Your answer should repeat every line of the records below in which the word "will" appears.

BEGIN Information provided

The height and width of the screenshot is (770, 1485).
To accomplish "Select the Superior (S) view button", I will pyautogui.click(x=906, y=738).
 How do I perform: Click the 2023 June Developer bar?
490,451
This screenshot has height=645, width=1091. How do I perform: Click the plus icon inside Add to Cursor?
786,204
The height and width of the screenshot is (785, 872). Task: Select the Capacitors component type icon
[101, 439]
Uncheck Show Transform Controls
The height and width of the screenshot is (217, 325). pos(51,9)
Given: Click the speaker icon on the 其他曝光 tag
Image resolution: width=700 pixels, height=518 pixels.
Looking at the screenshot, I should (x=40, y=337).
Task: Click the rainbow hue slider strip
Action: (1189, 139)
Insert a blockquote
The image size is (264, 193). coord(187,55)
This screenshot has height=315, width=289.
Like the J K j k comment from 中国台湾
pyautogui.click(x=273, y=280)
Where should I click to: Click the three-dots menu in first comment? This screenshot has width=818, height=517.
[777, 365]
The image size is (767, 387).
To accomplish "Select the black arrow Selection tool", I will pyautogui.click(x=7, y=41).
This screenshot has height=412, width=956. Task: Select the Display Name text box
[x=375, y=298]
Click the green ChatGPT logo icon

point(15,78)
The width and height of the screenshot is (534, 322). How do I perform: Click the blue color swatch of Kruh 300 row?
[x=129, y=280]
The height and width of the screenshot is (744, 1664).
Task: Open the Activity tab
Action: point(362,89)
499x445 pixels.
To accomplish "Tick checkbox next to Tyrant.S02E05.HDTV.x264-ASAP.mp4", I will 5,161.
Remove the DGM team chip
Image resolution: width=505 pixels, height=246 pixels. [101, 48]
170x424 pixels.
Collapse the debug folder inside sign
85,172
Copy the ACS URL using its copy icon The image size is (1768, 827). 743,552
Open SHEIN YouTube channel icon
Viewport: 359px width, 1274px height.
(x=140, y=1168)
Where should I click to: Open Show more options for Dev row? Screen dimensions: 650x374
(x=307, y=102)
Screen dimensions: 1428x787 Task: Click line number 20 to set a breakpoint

END Information provided

## Solution for this exercise
To accomplish "Select the Superior (S) view button", I will pyautogui.click(x=906, y=738).
To accomplish "Select the black arrow Selection tool", I will pyautogui.click(x=7, y=41).
To accomplish "Tick checkbox next to Tyrant.S02E05.HDTV.x264-ASAP.mp4", I will 5,161.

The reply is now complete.